The defendant, a Sudanese citizen, confessed as part of a plea deal to a number of offenses including burglary, attempted rape of a minor, assault and theft. The prosecution asked the Tel Aviv District Court for a prison sentence of more than 20 years, while the defendant’s attorney asked for a sentence of eight years at the most.

In March 2013, at 5 A.M., Mohammed Suleim broke into a home in south Tel Aviv and tried to rape a girl by holding a knife to her throat and threatening her little brother. When the children’s mother, who heard the girl crying, entered the room the intruder stabbed her in the stomach. At this point the children’s father attacked the perpetrator and beat him until he lost consciousness.

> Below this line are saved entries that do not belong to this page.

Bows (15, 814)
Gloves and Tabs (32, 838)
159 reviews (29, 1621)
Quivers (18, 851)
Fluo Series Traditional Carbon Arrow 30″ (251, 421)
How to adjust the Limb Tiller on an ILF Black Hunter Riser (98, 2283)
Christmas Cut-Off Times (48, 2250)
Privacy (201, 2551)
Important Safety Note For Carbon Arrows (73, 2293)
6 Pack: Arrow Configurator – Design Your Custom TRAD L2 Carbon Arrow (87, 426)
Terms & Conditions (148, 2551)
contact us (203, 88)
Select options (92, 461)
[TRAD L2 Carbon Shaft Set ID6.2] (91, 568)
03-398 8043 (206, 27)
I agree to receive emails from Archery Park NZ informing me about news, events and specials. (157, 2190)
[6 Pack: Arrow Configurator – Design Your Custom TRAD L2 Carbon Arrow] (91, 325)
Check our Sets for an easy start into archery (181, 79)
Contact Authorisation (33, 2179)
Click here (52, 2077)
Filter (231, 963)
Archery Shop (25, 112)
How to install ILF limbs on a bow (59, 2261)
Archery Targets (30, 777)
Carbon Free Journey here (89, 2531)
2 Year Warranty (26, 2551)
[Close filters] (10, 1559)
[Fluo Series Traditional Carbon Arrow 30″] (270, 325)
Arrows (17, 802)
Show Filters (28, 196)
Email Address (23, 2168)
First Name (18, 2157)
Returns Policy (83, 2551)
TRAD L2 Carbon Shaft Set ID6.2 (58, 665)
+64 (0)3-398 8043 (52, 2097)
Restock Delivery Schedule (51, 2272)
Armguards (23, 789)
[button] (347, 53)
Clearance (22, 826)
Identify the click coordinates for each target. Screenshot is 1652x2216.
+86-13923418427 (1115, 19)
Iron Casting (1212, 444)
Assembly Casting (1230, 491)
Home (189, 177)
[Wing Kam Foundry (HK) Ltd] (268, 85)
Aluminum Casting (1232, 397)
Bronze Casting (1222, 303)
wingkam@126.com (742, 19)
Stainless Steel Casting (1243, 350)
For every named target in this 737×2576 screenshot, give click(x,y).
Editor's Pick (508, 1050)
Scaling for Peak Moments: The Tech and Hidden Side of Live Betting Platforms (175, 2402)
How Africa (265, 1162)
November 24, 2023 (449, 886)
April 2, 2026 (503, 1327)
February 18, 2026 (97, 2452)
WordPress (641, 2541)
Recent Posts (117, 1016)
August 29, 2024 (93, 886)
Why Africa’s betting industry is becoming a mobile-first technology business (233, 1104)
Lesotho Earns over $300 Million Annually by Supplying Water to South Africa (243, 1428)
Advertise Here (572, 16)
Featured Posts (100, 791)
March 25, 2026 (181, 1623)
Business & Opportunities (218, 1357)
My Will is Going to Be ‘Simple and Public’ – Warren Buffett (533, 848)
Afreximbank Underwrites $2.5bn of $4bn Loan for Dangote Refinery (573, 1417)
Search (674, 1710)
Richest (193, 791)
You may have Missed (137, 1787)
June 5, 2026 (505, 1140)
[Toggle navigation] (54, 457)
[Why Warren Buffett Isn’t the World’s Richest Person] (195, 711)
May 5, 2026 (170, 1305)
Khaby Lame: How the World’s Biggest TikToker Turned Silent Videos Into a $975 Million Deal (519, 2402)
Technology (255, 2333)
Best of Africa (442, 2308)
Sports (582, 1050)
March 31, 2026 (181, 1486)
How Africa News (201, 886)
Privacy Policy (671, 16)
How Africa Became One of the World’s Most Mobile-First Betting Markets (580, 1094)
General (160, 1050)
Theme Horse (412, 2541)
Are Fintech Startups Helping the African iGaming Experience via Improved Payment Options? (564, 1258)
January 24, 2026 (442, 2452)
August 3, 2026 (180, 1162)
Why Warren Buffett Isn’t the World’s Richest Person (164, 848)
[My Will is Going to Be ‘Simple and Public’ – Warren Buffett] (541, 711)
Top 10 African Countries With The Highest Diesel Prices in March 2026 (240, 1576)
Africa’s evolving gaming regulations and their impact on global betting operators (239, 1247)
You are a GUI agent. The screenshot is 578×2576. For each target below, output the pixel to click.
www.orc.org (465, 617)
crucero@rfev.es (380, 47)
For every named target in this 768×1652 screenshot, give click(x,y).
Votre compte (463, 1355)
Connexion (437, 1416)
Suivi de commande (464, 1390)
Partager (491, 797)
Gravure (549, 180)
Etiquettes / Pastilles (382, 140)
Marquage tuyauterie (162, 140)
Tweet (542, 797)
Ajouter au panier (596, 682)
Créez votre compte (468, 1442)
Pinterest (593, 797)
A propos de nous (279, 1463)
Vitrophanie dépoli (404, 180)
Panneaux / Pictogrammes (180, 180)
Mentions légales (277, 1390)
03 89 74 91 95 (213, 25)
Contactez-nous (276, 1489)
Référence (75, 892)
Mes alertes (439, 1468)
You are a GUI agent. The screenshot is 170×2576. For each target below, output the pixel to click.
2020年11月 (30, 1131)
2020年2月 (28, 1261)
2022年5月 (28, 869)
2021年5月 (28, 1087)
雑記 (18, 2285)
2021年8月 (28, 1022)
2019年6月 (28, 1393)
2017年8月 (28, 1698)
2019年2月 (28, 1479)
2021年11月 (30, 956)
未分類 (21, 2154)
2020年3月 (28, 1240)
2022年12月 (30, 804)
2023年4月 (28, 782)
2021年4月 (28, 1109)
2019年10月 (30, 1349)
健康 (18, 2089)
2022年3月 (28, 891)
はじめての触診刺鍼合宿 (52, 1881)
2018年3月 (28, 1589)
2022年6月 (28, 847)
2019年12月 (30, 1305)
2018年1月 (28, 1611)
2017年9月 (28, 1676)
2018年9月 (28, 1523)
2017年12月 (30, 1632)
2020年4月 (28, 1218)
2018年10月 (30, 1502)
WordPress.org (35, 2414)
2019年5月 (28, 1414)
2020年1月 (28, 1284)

Judges Sara Dotan, Avi Zamir and Yaron Levy dismissed the attorney’s argument that Suleim had broken into the house intending only to steal from it.

The judges said in their verdict that the defendant must be held accountable for his apparent motives - “morbid sexual lust, which was aroused at the sight of a 9-year-old sleeping in her underwear, and greed.” These motives affect the severity of his act and his guilt, the judges said.

Levy, who wrote the verdict, said the judges took into consideration the defendant’s age, 22 at the time, and his apology and remorse for what he did. They also considered the fact that he was his family’s main provider, supported nine brothers in Sudan, and that he arrived in Israel after suffering tuberculosis and spending a long time in an Egyptian prison.